◆ DIRECTIONS
1. Answer these questions from the church newsletter, one line each:
(a) What is the address of the new rented offices?
(b) Where will General Assembly 2006 be held?
(c) What post did Evan Pollard formerly hold?
2. Extend the church newsletter with a further passage that picks up after its last sentence.

◆ ARTICLE
------

There was also an Otago Daily Times obituary for the Rev Prof Evan Pollard, former Professor of New Testament at the Theological Hall, Knox College, Dunedin. “Polly”, as he was popularly known, was a world-renowned Patristics scholar who wore his scholarship lightly. He was approachable, engaging and full of stories and he presented at world conferences and through prestigious lectureships.

Easter people - signs of the power of Christ to inspire, encourage, and sustain. Resurrection people – quite differently witnessing to the bursting life of God. Easter remains our pivotal moment as we are ushered into the open life Christ’s resurrection brings.

New offices

We have successfully shifted to our new rented premises at Level 1, Terralink House, 275 Cuba Street, Wellington. Our contact details (phone, fax, email) remain the same. We are fully operational again, although some emails sent during the shift (17 – 23 March) may have been lost. Unpacking and final settling in will take some weeks. The new offices were dedicated and we are enjoying them. The new space is much better suited to the size of our team, which is made up of 10 Assembly Office staff and two Church Property Trustees staff. The shift went well and I am very grateful to Jose Reader who managed it, and to each staff person who contributed uncomplainingly to packing, unpacking and other tasks.

General Assembly 2006

Planning for Assembly is well underway. Remember it runs from 1 pm Thursday 28 September (starting with the powhiri) to around 1 pm Monday 2 October 2006. The venue is St Kentigern’s College, Pakuranga. More information about GA06, including updates on consultation, is available on this page.

------

◆ DATA PROVIDED
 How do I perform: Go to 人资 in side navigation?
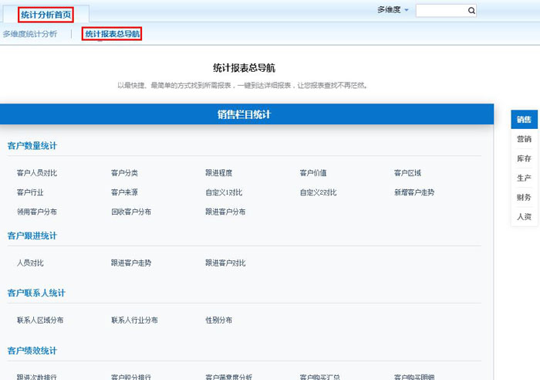524,216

------

◆ SET OF ANSWERS
1.
(a) Level 1, Terralink House, 275 Cuba Street, Wellington.
(b) St Kentigern's College, Pakuranga.
(c) Professor of New Testament at the Theological Hall, Knox College, Dunedin.

2.
Assembly Office Changes

I’m pleased to announce that John Roxborogh has been appointed acting principal of the School of Ministry in place of Alister Rae, who fell ill. John has considerable experience and knowledge of the Church and theological education, and is well placed to act in this role. The 2006 class has been welcomed and the School is underway for the year.

Veronica Ngan, accounts payable clerk in the Financial Services Team, has resigned to travel overseas. We will miss Veronica, who was a colourful and creative contributor to the office. Veronica is not being replaced. Other members of the Finance Team are picking up her responsibilities. The remaining members are Brendan Sweeney (Acting Finance Manager), Belinda Tomlinson (Accountant), Margaret Fawcett (Payroll, Insurance, Beneficiary Fund, Accounts), and Katrina Graham (Secretary, Accounts).

Council of Assembly

Council met over the weekend 24-26 March. Council News will be issued shortly.

E noho ra,

Kerry Enright
Assembly Executive Secretary

From the Moderator

The ninth Assembly of the World Council of Churches

Garry Marquand attended the recent Assembly of the World Council of Churches. This is a slightly amended version of his report to the Council of Assembly.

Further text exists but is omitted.